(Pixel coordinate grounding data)

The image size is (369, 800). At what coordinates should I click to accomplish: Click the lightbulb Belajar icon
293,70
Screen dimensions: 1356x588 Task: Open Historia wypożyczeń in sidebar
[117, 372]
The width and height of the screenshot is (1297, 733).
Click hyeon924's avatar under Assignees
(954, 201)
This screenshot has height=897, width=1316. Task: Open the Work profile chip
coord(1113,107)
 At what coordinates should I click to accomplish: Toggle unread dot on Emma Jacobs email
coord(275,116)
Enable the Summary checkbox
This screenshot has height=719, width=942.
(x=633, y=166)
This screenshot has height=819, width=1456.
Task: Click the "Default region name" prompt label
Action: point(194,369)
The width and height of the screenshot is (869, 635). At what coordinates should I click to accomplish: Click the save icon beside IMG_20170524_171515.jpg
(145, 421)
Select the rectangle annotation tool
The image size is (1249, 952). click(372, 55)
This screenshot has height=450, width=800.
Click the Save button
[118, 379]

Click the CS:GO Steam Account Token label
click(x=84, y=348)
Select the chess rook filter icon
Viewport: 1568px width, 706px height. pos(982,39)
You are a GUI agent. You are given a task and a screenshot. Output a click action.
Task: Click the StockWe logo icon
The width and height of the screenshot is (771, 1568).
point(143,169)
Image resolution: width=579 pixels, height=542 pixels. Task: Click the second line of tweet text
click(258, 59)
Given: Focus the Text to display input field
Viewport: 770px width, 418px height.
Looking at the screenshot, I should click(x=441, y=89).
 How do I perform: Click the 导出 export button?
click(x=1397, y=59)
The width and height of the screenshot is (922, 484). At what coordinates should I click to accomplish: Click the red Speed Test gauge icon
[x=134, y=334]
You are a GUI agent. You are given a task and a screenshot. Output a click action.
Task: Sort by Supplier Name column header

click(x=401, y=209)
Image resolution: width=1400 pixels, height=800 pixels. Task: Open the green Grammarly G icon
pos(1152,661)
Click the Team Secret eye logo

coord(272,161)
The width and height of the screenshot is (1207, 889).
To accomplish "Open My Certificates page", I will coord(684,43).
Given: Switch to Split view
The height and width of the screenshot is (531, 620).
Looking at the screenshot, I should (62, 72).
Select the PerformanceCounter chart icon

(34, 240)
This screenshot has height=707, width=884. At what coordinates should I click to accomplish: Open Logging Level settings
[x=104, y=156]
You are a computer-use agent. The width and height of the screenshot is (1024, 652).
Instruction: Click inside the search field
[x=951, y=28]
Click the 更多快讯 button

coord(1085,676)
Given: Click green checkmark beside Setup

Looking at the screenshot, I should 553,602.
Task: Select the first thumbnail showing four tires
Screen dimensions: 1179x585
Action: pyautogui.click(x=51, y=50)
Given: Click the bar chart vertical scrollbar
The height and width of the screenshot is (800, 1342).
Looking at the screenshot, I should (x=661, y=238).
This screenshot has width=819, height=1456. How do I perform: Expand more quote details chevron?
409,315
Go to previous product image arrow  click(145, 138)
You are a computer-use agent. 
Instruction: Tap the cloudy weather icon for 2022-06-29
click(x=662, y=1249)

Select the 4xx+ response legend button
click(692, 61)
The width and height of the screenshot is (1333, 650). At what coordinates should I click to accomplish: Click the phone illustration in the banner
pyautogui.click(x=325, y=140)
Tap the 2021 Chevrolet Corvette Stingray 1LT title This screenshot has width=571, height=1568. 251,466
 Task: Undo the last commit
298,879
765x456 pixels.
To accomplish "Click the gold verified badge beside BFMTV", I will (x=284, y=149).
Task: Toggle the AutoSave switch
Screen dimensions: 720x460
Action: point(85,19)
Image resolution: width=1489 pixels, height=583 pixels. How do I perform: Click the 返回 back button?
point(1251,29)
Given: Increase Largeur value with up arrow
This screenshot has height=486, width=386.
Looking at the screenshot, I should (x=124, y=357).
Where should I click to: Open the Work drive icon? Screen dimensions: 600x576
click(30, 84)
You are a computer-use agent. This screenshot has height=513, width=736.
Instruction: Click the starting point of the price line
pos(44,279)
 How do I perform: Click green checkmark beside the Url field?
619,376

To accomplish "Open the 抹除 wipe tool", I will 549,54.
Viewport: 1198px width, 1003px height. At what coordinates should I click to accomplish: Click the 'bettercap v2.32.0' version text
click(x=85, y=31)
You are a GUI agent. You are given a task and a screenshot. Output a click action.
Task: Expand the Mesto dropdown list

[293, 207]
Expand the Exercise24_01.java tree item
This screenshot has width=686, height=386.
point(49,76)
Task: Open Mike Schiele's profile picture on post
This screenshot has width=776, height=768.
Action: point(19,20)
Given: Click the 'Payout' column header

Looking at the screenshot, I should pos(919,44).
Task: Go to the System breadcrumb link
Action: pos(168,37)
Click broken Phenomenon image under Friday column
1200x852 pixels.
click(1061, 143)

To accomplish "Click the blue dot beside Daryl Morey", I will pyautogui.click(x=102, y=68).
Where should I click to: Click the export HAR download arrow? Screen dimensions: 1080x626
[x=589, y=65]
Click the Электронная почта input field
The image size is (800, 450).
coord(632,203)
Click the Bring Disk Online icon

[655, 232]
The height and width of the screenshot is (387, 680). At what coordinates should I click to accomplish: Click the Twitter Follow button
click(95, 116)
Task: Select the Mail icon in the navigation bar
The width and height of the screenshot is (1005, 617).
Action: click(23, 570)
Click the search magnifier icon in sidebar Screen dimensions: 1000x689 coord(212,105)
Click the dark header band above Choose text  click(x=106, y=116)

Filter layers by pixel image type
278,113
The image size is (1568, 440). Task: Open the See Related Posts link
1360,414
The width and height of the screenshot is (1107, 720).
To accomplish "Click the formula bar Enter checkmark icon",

- [Brief] Nothing but an exact transcription of the records is expected.

- [The answer]
The image size is (369, 800). At what coordinates should I click to accomplish: Click the lightbulb Belajar icon
293,70
Screen dimensions: 1356x588 Task: Open Historia wypożyczeń in sidebar
[117, 372]
The width and height of the screenshot is (1297, 733).
Click hyeon924's avatar under Assignees
(954, 201)
This screenshot has height=897, width=1316. Task: Open the Work profile chip
coord(1113,107)
 At what coordinates should I click to accomplish: Toggle unread dot on Emma Jacobs email
coord(275,116)
Enable the Summary checkbox
This screenshot has height=719, width=942.
(x=633, y=166)
This screenshot has height=819, width=1456.
Task: Click the "Default region name" prompt label
Action: point(194,369)
The width and height of the screenshot is (869, 635). At what coordinates should I click to accomplish: Click the save icon beside IMG_20170524_171515.jpg
(145, 421)
Select the rectangle annotation tool
The image size is (1249, 952). click(372, 55)
This screenshot has height=450, width=800.
Click the Save button
[118, 379]

Click the CS:GO Steam Account Token label
click(x=84, y=348)
Select the chess rook filter icon
Viewport: 1568px width, 706px height. pos(982,39)
You are a GUI agent. You are given a task and a screenshot. Output a click action.
Task: Click the StockWe logo icon
The width and height of the screenshot is (771, 1568).
point(143,169)
Image resolution: width=579 pixels, height=542 pixels. Task: Click the second line of tweet text
click(258, 59)
Given: Focus the Text to display input field
Viewport: 770px width, 418px height.
Looking at the screenshot, I should click(x=441, y=89).
 How do I perform: Click the 导出 export button?
click(x=1397, y=59)
The width and height of the screenshot is (922, 484). At what coordinates should I click to accomplish: Click the red Speed Test gauge icon
[x=134, y=334]
You are a GUI agent. You are given a task and a screenshot. Output a click action.
Task: Sort by Supplier Name column header

click(x=401, y=209)
Image resolution: width=1400 pixels, height=800 pixels. Task: Open the green Grammarly G icon
pos(1152,661)
Click the Team Secret eye logo

coord(272,161)
The width and height of the screenshot is (1207, 889).
To accomplish "Open My Certificates page", I will coord(684,43).
Given: Switch to Split view
The height and width of the screenshot is (531, 620).
Looking at the screenshot, I should (62, 72).
Select the PerformanceCounter chart icon

(34, 240)
This screenshot has height=707, width=884. At what coordinates should I click to accomplish: Open Logging Level settings
[x=104, y=156]
You are a computer-use agent. The width and height of the screenshot is (1024, 652).
Instruction: Click inside the search field
[x=951, y=28]
Click the 更多快讯 button

coord(1085,676)
Given: Click green checkmark beside Setup

Looking at the screenshot, I should 553,602.
Task: Select the first thumbnail showing four tires
Screen dimensions: 1179x585
Action: pyautogui.click(x=51, y=50)
Given: Click the bar chart vertical scrollbar
The height and width of the screenshot is (800, 1342).
Looking at the screenshot, I should (x=661, y=238).
This screenshot has width=819, height=1456. How do I perform: Expand more quote details chevron?
409,315
Go to previous product image arrow  click(145, 138)
You are a computer-use agent. 
Instruction: Tap the cloudy weather icon for 2022-06-29
click(x=662, y=1249)

Select the 4xx+ response legend button
click(692, 61)
The width and height of the screenshot is (1333, 650). At what coordinates should I click to accomplish: Click the phone illustration in the banner
pyautogui.click(x=325, y=140)
Tap the 2021 Chevrolet Corvette Stingray 1LT title This screenshot has width=571, height=1568. 251,466
 Task: Undo the last commit
298,879
765x456 pixels.
To accomplish "Click the gold verified badge beside BFMTV", I will (x=284, y=149).
Task: Toggle the AutoSave switch
Screen dimensions: 720x460
Action: point(85,19)
Image resolution: width=1489 pixels, height=583 pixels. How do I perform: Click the 返回 back button?
point(1251,29)
Given: Increase Largeur value with up arrow
This screenshot has height=486, width=386.
Looking at the screenshot, I should (x=124, y=357).
Where should I click to: Open the Work drive icon? Screen dimensions: 600x576
click(30, 84)
You are a computer-use agent. This screenshot has height=513, width=736.
Instruction: Click the starting point of the price line
pos(44,279)
 How do I perform: Click green checkmark beside the Url field?
619,376

To accomplish "Open the 抹除 wipe tool", I will 549,54.
Viewport: 1198px width, 1003px height. At what coordinates should I click to accomplish: Click the 'bettercap v2.32.0' version text
click(x=85, y=31)
You are a GUI agent. You are given a task and a screenshot. Output a click action.
Task: Expand the Mesto dropdown list

[293, 207]
Expand the Exercise24_01.java tree item
This screenshot has width=686, height=386.
point(49,76)
Task: Open Mike Schiele's profile picture on post
This screenshot has width=776, height=768.
Action: point(19,20)
Given: Click the 'Payout' column header

Looking at the screenshot, I should pos(919,44).
Task: Go to the System breadcrumb link
Action: pos(168,37)
Click broken Phenomenon image under Friday column
1200x852 pixels.
click(1061, 143)

To accomplish "Click the blue dot beside Daryl Morey", I will pyautogui.click(x=102, y=68).
Where should I click to: Click the export HAR download arrow? Screen dimensions: 1080x626
[x=589, y=65]
Click the Электронная почта input field
The image size is (800, 450).
coord(632,203)
Click the Bring Disk Online icon

[655, 232]
The height and width of the screenshot is (387, 680). At what coordinates should I click to accomplish: Click the Twitter Follow button
click(95, 116)
Task: Select the Mail icon in the navigation bar
The width and height of the screenshot is (1005, 617).
Action: click(23, 570)
Click the search magnifier icon in sidebar Screen dimensions: 1000x689 coord(212,105)
Click the dark header band above Choose text  click(x=106, y=116)

Filter layers by pixel image type
278,113
The image size is (1568, 440). Task: Open the See Related Posts link
1360,414
The width and height of the screenshot is (1107, 720).
To accomplish "Click the formula bar Enter checkmark icon",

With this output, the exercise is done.